Tom and Marcia speed off to stop the sabotage, while the Falcon regains consciousness and joins Lefty on a trip to Long Island where German agents have been preparing for an attack and Harrington is one of them. After capturing Tom and Marcia and locking them in a bell tower, the agents go ahead with their plan to assassinate a Latin American envoy as his aircraft lands. Tom manages to ring the bell, just as the Falcon steps in front of the diplomat, sacrificing his own life for that of an ally.

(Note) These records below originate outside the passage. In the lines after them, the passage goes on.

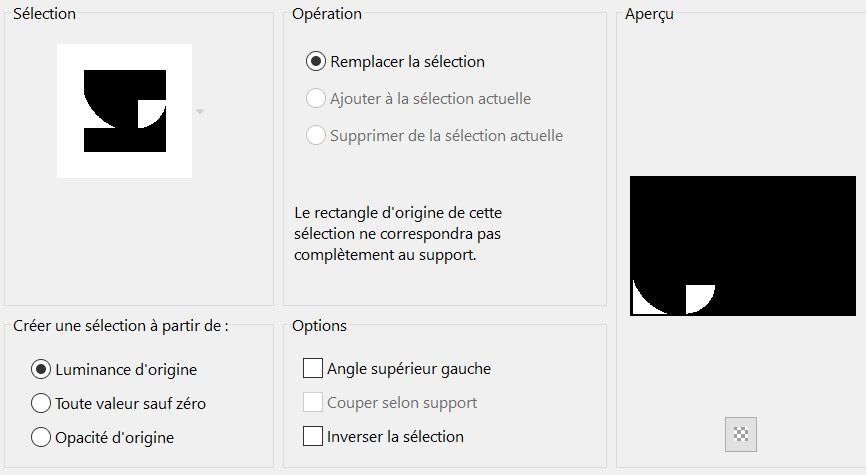Click the Opération group heading
The width and height of the screenshot is (866, 475).
tap(327, 15)
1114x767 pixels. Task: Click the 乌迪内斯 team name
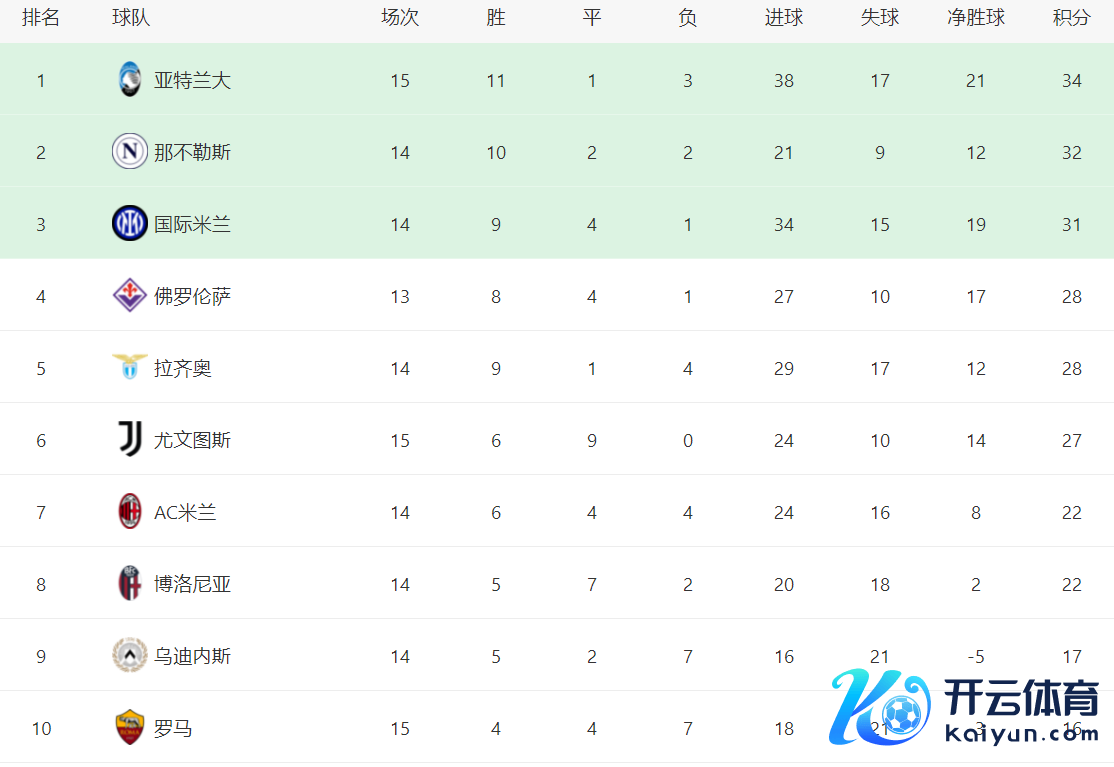click(x=192, y=656)
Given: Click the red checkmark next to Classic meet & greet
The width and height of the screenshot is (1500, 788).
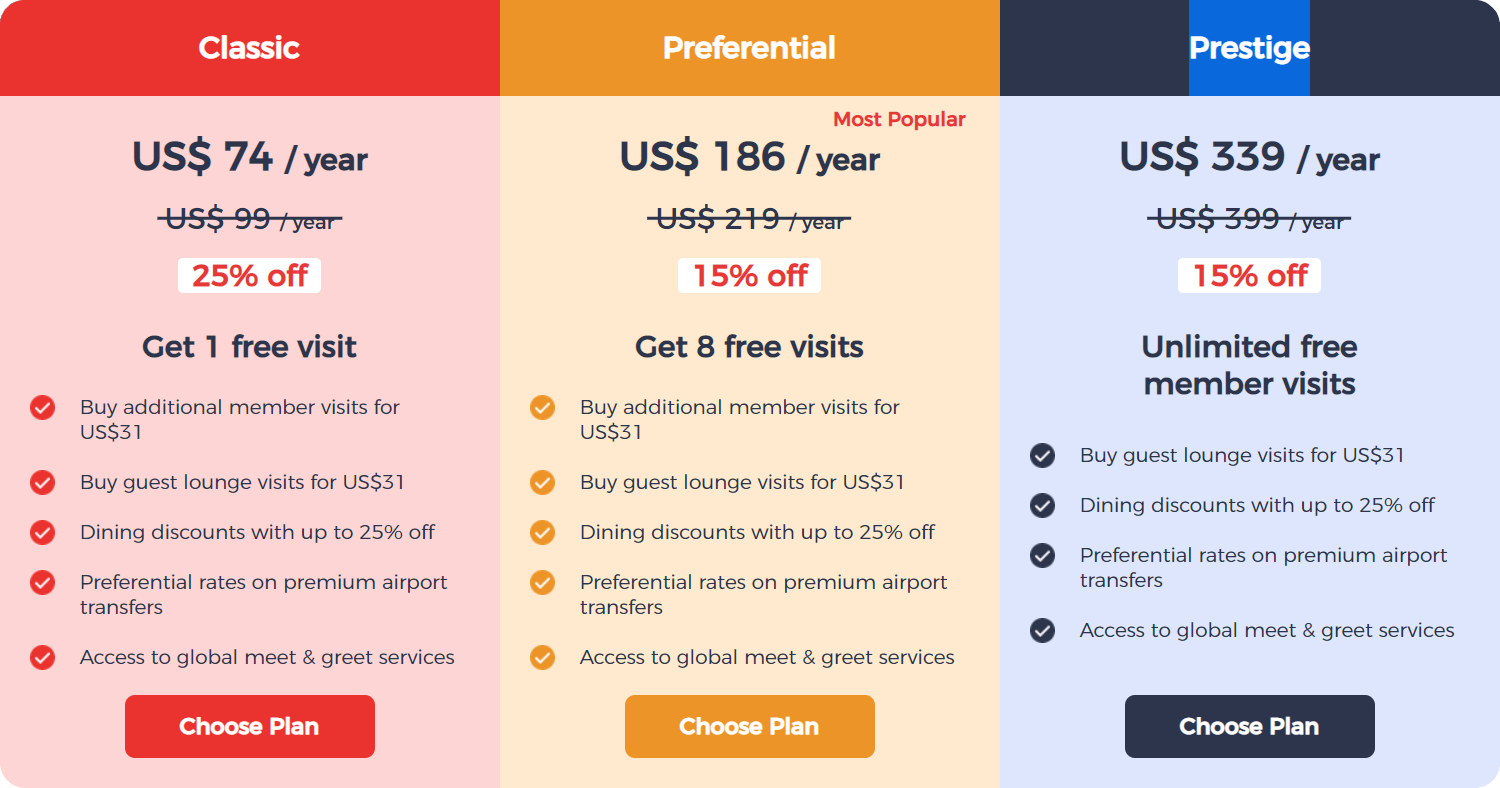Looking at the screenshot, I should (42, 657).
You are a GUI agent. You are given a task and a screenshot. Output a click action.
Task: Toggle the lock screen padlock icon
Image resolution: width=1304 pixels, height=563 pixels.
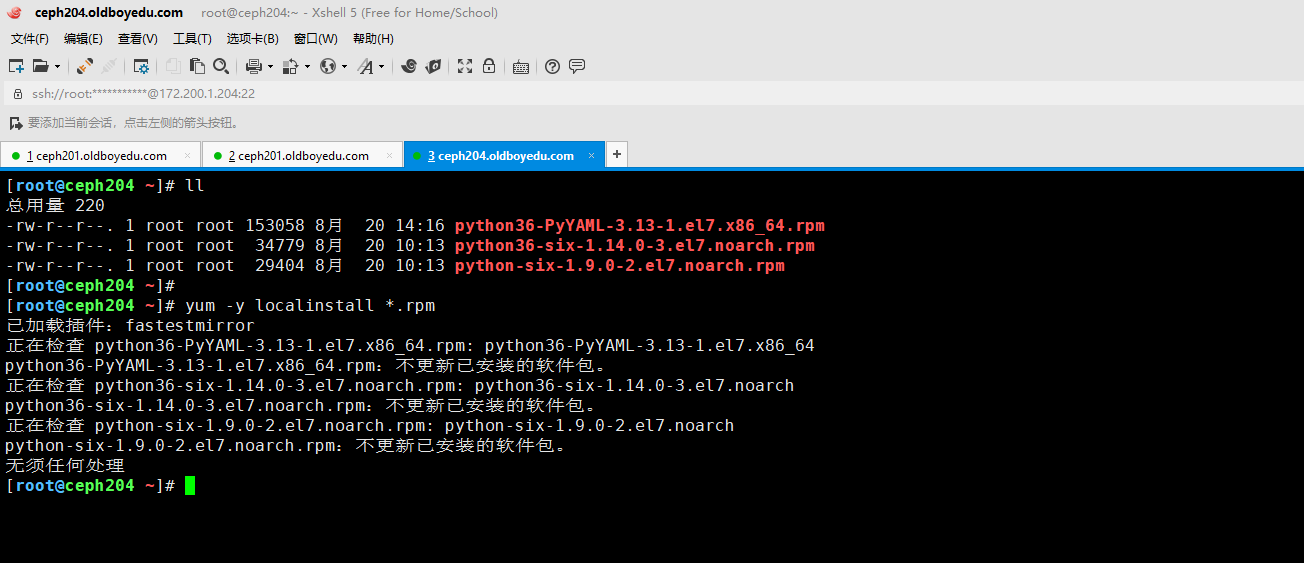pos(489,66)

With the spy ring smashed, Tom takes up where his brother left off, becoming the new Falcon.

==Cast==

- George Sanders as Gay Lawrence/The Falcon
- Tom Conway as Tom Lawrence/The Falcon
- Jane Randolph as Marcia Brooks
- Don Barclay as Lefty
- Cliff Clark as Inspector Timothy Donovan
- Edward Gargan as Detective Bates
- Eddie Dunn as Detective Grimes
- Charlotte Wynters as Arlette
- James Newill as Paul Harrington
- Keye Luke as Jerry
- Amanda Varela as Carmela
- George J. Lewis as Valdez
- Gwili Andre as Diane Medford
- André Charlot as Savitski
- Mary Halsey as Miss Ross
- Charles Arnt as Pat Moffett
- Richard Martin as Steamship Official
- Julie Warren as Flashy girl
- Ken Harlan as Torrence
- Andre Marsaudon as Dr. De Sola
- John Dilson as Ship's Doctor
- Eddy Chandler as First Mate
- Jack Gargan as Steward
- Tommy Tucker as Boy
- Kay Aldridge as Spanish Model
- Georgia Carroll as Cover Girl
- Bonnie Kildare as Miss Honolulu
- Max Waizman as Devlin
- Percy Launders as Doorman
- Ralph Brooks as Attendant

==Production==
In January 1942, George Sanders reported he no longer wished to make films in The Falcon series. Although he was being replaced by his elder brother Tom Conway, Sanders wanted out of the series and insisted that his character Gay Lawrence be killed off in The Falcon's Brother. RKO had wanted to have Sanders star in one more Falcon film with the enticement that having his brother take over the lead role would further his career. In the end, the Conway-starred films had more financial success than those that featured Sanders.

==Reception==
===Critical===
In his review of The Falcon's Brother, Bosley Crowther wrote, in The New York Times, "... in this final encounter of the gay detective with the criminally inclined, Mr. Sanders only opens the snooping and then is conveniently retired while his true (as well as fictional) brother, Tom Conway, takes over the pursuit. And then, in the end, Mr. Sanders is unconditionally killed—killed in heroic line of duty—while Mr. Conway is left to carry on. Thus one Falcon passes, but another is providentially fledged. It is too bad that as much ingenuity as was used to effect this interfraternal switch was not put into the further contrivance of a plot. As it is, The Falcon's Brother is just a moderately confusing mystery tale, boasting but three casual murders and the final disposition of Mr. S. Nazi spies, it turns out, are the villains, and that's pretty routine these days. And, ungraciously perhaps, it must be stated that Mr. Conway is only fair as a hero. His voice is like Mr. Sanders's, but his manners are not quite so suave."

===Box Office===
The Falcon's Brother earned a profit of $128,000.